PASSAGE:
REVIEW: Days of Wine and Roses
The ghost of Jack Lemmon has appeared twice on Broadway this season. First In Some Like It Hot, the adaptation of the 1959 film starring Lemmon, Tony Curtis and Marilyn Monroe which closed at the end of the year (and recently won a Grammy). Now in Days of Wine and Roses, a teleplay that became a 1962 film and earned Oscar nominations for Lemmon and Lee Remick. The latter, now a musical at Studio 54 in a limited engagement starring Kelli O’Hara and Brian D’Arcy James, may earn Tony nominations for its stars, but unlike the former, this musical is in no way a comedy.
Days of Wine and Roses is the harrowing story of a couple trapped in alcohol addiction. Joe Clay is a PR executive in the Mad Men era of suits, cigarettes, and heavy drinking; Kirsten Arnesen is the boss’s secretary who succumbs to Joe’s romantic overtures and to the lure of liquor. Initially the liquor is liberating, but then they struggle to free its grip and become increasingly insular, essentially a third party in their marriage. Not fun stuff.
This production, staged by Michael Greif, with music and lyrics by Adam Guettel and book by Craig Lucas, hews very close to the original, with large swaths of the script taken verbatim from the movie. It relies on the acting and singing prowess of the two stars. James, a Broadway veteran most recently seen as the Baker in Into the Woods, has a strong presence, both masculine and sensitive, worthy of Lemmon.

PROVIDED RECORDS:
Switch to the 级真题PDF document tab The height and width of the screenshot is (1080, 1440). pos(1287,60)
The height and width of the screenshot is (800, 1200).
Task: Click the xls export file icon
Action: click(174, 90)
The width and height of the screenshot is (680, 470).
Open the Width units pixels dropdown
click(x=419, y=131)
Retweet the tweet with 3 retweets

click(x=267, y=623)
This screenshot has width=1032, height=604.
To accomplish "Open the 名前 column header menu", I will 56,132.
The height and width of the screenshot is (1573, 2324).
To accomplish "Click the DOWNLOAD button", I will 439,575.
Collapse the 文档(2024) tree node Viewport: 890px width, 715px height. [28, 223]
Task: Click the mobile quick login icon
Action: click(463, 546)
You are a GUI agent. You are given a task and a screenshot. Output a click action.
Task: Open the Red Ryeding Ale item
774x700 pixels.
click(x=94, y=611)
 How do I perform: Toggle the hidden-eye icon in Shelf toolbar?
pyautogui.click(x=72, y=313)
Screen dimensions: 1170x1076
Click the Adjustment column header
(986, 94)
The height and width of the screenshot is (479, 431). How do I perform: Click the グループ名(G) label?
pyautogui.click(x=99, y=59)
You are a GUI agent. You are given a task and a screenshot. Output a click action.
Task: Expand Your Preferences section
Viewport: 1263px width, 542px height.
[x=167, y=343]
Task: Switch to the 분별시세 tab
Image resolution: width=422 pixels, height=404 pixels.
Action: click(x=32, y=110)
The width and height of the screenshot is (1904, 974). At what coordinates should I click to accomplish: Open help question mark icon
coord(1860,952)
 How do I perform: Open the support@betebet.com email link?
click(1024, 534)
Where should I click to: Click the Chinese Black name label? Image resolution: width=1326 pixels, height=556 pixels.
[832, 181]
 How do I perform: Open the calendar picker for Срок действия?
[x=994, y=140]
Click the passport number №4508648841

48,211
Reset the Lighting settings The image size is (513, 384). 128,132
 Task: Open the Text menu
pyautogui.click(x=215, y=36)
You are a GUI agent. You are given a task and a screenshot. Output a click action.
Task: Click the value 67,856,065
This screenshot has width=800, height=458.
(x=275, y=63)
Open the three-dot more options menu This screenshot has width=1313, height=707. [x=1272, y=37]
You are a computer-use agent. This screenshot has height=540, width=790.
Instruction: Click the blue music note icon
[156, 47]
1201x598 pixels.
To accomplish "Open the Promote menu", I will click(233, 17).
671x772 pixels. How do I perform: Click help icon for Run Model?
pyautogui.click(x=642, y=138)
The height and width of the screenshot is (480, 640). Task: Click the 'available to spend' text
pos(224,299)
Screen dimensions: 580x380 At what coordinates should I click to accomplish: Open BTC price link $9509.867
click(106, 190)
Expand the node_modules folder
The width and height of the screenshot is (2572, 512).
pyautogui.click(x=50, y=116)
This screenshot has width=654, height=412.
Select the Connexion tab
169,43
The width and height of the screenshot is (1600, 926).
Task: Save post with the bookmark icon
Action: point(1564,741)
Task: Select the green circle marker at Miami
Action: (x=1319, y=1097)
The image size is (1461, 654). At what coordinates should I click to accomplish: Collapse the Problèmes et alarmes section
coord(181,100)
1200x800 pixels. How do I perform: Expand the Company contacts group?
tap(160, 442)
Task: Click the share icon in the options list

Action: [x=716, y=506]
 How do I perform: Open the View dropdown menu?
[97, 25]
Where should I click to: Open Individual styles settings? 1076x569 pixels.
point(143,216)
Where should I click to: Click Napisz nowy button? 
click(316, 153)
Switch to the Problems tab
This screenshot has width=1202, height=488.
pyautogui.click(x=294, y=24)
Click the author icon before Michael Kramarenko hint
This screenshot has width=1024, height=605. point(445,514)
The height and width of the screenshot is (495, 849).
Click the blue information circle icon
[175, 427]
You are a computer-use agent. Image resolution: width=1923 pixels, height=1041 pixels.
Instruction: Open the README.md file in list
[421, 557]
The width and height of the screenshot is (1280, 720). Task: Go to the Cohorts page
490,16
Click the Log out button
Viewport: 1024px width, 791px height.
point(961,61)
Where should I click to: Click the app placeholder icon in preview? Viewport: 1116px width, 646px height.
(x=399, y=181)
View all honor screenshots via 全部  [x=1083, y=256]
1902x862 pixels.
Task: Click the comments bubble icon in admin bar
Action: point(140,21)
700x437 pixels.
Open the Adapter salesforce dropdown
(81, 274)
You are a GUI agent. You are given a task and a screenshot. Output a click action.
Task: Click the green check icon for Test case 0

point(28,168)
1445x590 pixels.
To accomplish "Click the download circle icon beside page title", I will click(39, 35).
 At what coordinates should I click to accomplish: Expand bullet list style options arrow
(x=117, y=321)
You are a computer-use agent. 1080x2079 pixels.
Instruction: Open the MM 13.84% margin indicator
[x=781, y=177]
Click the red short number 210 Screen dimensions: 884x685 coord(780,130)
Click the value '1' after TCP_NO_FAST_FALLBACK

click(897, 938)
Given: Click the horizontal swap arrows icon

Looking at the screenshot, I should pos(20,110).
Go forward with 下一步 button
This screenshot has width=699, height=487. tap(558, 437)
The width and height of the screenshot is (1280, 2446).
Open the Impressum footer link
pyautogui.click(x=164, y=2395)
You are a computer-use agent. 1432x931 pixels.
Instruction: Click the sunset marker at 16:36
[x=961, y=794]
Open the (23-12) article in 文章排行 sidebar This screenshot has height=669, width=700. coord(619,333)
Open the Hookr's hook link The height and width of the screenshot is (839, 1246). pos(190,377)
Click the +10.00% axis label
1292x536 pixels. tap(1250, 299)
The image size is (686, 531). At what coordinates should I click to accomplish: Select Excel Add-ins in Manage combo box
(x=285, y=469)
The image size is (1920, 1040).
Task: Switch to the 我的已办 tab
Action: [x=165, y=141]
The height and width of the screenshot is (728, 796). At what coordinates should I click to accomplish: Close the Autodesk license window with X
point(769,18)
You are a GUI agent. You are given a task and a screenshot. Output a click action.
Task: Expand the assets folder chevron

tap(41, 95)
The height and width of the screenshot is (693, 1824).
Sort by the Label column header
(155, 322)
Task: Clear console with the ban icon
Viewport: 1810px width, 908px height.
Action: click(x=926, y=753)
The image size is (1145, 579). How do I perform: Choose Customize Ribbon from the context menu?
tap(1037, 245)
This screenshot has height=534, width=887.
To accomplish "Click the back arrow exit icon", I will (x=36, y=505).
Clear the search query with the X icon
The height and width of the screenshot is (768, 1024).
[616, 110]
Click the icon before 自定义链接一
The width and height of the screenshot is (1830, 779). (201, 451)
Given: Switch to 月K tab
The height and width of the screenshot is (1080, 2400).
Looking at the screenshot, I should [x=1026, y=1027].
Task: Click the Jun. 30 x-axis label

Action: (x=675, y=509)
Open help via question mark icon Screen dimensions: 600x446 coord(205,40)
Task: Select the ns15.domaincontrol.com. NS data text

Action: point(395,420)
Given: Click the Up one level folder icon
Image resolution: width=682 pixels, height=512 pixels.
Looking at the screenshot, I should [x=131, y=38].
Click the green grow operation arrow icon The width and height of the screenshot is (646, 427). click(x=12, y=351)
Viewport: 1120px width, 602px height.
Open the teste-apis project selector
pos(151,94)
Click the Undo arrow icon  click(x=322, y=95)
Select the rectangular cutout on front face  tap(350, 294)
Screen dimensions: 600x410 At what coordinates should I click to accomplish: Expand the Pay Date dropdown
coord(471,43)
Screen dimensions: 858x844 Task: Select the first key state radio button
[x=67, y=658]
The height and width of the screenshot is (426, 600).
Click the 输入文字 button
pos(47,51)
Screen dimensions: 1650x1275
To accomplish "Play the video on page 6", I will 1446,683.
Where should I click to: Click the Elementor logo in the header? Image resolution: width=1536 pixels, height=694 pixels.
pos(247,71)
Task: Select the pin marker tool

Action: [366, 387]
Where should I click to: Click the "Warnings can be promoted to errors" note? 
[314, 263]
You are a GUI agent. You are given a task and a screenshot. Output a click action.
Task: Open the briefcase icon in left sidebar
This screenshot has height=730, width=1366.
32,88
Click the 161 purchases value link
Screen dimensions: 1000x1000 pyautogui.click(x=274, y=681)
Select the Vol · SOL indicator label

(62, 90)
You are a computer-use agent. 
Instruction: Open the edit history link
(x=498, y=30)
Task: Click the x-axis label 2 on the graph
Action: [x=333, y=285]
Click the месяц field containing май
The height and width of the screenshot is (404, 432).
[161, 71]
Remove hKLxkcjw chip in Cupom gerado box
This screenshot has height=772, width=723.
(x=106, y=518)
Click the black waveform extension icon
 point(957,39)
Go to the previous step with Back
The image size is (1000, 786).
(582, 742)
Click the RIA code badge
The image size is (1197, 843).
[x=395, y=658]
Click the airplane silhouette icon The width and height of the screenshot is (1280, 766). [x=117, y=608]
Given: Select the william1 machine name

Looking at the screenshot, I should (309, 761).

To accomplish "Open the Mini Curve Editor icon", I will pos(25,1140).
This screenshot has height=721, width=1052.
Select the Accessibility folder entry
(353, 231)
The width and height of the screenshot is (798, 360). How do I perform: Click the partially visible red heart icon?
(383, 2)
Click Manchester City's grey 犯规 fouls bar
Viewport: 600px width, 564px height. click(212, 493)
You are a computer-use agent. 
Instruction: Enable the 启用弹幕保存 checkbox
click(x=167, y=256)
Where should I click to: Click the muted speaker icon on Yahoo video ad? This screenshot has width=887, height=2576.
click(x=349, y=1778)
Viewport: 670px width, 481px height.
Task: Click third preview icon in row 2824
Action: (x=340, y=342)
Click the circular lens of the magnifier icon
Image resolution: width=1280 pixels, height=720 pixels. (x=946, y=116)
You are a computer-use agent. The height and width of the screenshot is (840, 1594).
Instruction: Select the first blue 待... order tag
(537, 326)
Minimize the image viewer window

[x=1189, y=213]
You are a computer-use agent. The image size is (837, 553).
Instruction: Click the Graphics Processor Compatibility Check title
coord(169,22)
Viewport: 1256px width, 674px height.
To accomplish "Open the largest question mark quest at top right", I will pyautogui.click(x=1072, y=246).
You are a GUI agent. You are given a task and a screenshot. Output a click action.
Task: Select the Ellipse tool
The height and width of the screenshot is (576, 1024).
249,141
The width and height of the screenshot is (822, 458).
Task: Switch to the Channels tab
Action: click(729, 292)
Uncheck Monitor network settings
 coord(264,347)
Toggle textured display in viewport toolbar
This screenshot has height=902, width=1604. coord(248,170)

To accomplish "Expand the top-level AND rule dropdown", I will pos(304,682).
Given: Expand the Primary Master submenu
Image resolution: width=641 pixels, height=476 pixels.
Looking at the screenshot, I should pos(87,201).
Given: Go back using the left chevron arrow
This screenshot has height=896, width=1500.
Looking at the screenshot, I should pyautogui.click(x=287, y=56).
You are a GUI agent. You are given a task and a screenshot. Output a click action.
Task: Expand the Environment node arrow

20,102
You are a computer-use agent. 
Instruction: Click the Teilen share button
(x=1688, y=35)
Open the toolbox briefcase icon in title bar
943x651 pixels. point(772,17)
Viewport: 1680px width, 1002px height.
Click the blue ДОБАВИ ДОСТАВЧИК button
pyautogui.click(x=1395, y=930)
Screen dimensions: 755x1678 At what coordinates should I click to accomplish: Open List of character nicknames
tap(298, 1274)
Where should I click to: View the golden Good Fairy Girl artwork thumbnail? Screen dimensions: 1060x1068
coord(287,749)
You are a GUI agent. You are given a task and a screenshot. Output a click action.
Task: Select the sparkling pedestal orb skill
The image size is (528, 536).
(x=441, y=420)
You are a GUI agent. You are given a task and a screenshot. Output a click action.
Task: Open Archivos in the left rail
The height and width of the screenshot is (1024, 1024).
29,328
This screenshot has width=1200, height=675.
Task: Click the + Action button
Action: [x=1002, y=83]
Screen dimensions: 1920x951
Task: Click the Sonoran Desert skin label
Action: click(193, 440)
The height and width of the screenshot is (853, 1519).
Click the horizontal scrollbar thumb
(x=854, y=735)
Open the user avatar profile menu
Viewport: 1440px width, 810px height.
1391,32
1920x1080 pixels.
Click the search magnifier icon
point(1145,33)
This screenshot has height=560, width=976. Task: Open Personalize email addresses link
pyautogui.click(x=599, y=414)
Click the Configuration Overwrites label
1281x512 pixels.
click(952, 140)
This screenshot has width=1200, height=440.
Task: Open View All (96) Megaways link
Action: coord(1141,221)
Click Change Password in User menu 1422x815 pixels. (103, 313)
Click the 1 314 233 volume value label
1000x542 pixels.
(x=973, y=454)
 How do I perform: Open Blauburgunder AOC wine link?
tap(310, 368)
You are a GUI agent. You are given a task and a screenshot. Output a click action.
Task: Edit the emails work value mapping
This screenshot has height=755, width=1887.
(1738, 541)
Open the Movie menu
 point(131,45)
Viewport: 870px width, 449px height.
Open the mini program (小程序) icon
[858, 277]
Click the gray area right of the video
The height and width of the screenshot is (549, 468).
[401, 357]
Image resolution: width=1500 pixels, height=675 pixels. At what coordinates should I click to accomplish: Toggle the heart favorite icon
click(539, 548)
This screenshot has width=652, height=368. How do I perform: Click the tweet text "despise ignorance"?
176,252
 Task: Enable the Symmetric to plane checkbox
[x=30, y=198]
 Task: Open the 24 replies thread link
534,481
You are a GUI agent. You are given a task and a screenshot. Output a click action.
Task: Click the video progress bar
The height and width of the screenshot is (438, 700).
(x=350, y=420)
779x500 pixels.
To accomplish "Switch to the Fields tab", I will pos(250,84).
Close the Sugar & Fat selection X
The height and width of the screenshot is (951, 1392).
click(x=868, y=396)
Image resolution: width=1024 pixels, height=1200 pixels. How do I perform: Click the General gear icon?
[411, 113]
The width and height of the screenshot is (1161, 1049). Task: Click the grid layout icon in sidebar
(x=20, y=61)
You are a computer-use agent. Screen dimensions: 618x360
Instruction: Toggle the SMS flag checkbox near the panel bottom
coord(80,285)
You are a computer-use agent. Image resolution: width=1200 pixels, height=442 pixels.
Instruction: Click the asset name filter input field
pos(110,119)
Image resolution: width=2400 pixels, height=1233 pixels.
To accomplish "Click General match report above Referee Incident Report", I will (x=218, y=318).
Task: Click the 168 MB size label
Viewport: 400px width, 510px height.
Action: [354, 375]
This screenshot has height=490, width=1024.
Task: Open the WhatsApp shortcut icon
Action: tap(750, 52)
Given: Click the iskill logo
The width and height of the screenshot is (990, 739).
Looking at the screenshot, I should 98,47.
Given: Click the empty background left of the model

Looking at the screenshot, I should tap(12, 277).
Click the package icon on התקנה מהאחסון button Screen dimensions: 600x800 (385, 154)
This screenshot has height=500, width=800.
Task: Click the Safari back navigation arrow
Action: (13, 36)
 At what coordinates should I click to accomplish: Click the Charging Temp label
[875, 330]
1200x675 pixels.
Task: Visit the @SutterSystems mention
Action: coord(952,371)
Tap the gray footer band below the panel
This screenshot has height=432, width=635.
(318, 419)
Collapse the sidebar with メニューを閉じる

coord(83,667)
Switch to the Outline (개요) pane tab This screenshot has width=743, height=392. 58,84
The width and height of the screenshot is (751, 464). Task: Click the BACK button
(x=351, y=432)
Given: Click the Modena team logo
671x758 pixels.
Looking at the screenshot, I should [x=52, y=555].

EXERCISE SET:
1) Summarize the Days of Wine and Roses review in two sentences.
2) Carry the Days of Wine and Roses review forward from its last sentence.

TASK ANSWERS:
1) Days of Wine and Roses, a teleplay that became a 1962 film with Oscar nominations for Jack Lemmon and Lee Remick, is now a musical at Studio 54 starring Kelli O'Hara and Brian D'Arcy James, and it tells the harrowing, in no way comic, story of a couple trapped in alcohol addiction. Staged by Michael Greif, with music and lyrics by Adam Guettel and book by Craig Lucas, the production hews very close to the original and relies on its two stars, with James showing a strong presence worthy of Lemmon.

2)
O’Hara is a Broadway treasure, with seven Tony nominations (and one win, for The King and I) and a supernal soprano voice. This role takes her into a far darker place than any of her others. With a blonde wig that recalls Remick, she personifies the 1960-ish woman trying to reconcile being a mother and housewife with the curse of alcoholism. While Joe comes to see it as a disease, Kirsten, influenced by her taciturn father, is convinced you just have to tough it out. Denial turns to tragedy as she loses her daughter in the process.
James and O’Hara have been friends for years (going back to Sweet Smell of Success in 2002), and their chemistry makes them totally credible as a couple. In their fun-loving early days, they dance together a la Astaire and Rogers, but the fun doesn’t last. Guettel’s score has some jazzy and juicy moments but few memorable melodies. It has an operatic quality, which makes O’Hara’s numbers seem like arias.
Guettel (the grandson of Richard Rodgers and son of Mary Rodgers) and Lucas worked together on The Light in the Piazza (which gave O’Hara her breakthrough Broadway role in 2005). Days of Wine and Roses, more than anything, is a showcase for her extraordinary talent. Of the show’s 18 numbers, she has 14, seven of them solos. Like her eight-year-old daughter, affectingly played Tabitha Lawing, you’ll never forget her as she leaves.